= Paul Van Dyke =

Paul Van Dyke (1859–1933) was an American historian and the brother of Henry Van Dyke.

He was born in Brooklyn, New York, graduated from Princeton in 1881 and from Princeton Theological Seminary in 1884, and studied at Berlin in 1884–85. He was a Presbyterian minister at Geneva, N. Y. in 1887–89, then taught church history at Princeton Theological Seminary (1889-92).

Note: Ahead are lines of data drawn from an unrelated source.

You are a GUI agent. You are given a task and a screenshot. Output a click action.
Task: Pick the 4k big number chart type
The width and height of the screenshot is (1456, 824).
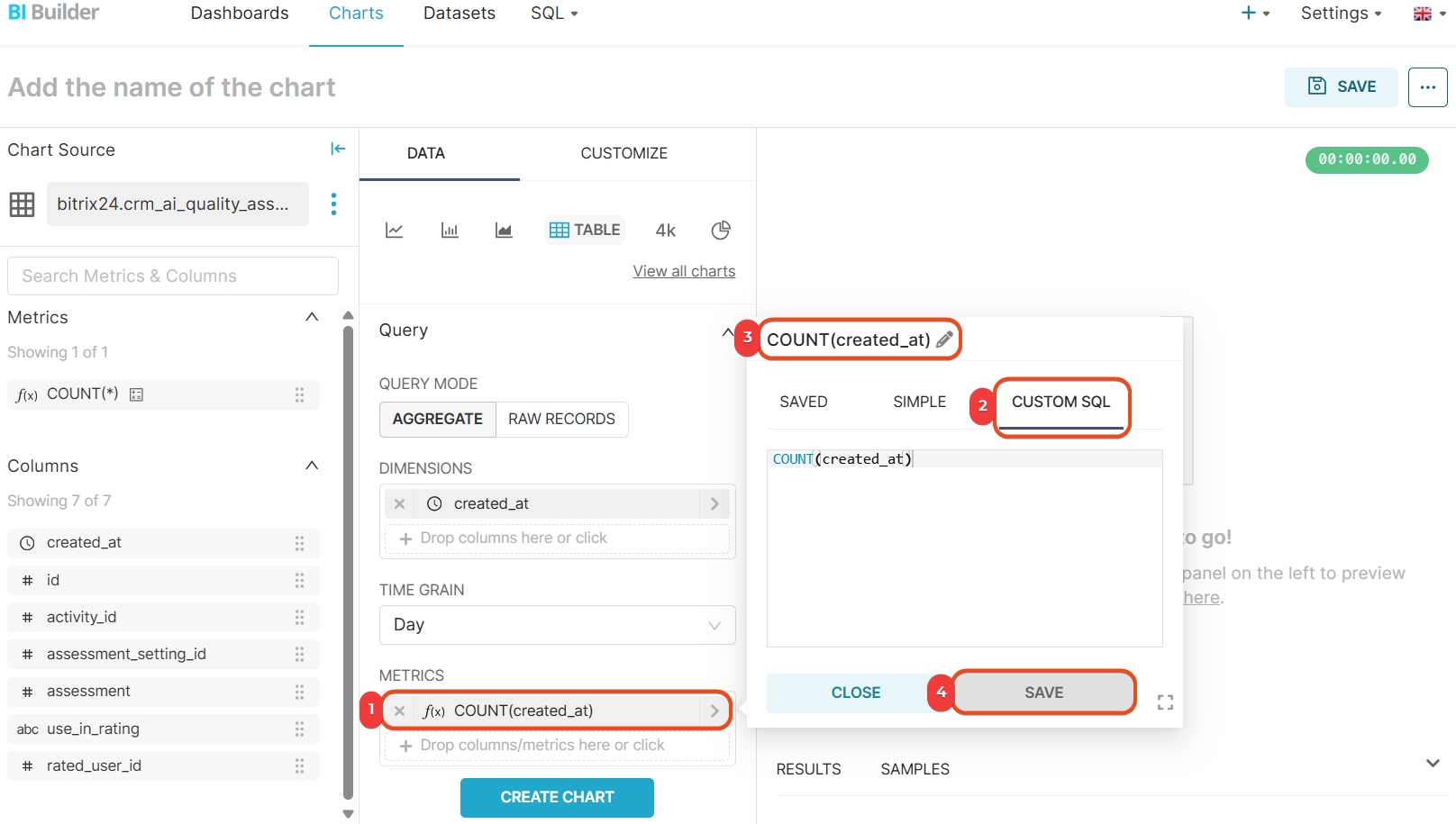pos(666,231)
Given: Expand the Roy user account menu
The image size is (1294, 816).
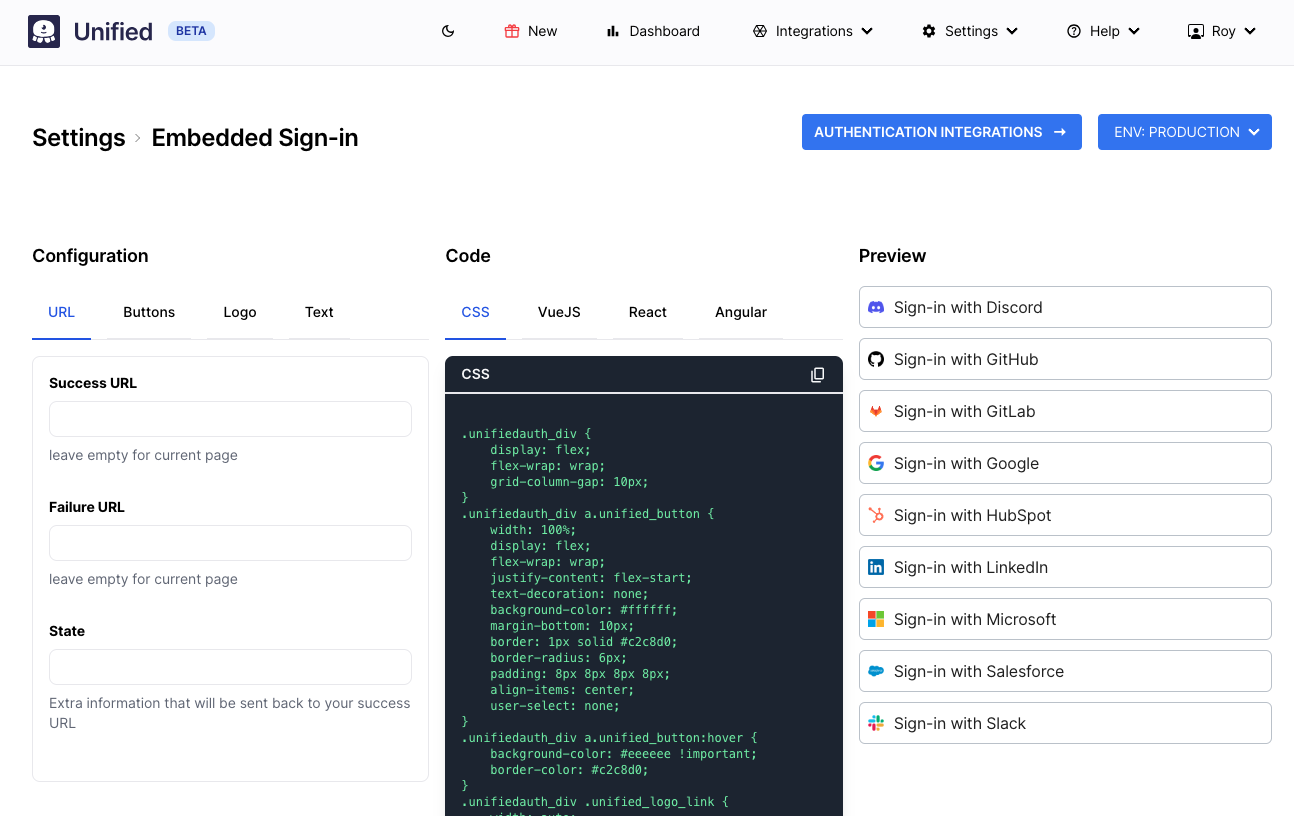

After serving as pastor at the Edwards Congregational Church in Northampton, Mass. (1892–98), he held the chair of modern European history at Princeton. He wrote The Age of the Renascence (1897), volume seven in a ten-volume series titled "Ten Epochs of Church History". In 1905, he published his book Renascence Portraits, which "...tries to illustrate the Renascence by describing three men who were affected by it and who were all living at the same time in Italy, England and Germany" (the three men are Pietro Aretino, Thomas Cromwell, and Maximilian I, Holy Roman Emperor).In 1921–22 and 1928–29, Van Dyke directed the Continental division of the American University Union in Europe, which was based in Paris. He wrote the biography Ignatius Loyola the founder of the Jesuits in 1979 He was elected to the National Institute of Arts and Letters in 1927. At Princeton Theological Seminary, he taught classes using the German "seminar" method.

When he joined the faculty of Princeton College in 1898, he was Chair of History and Political Science.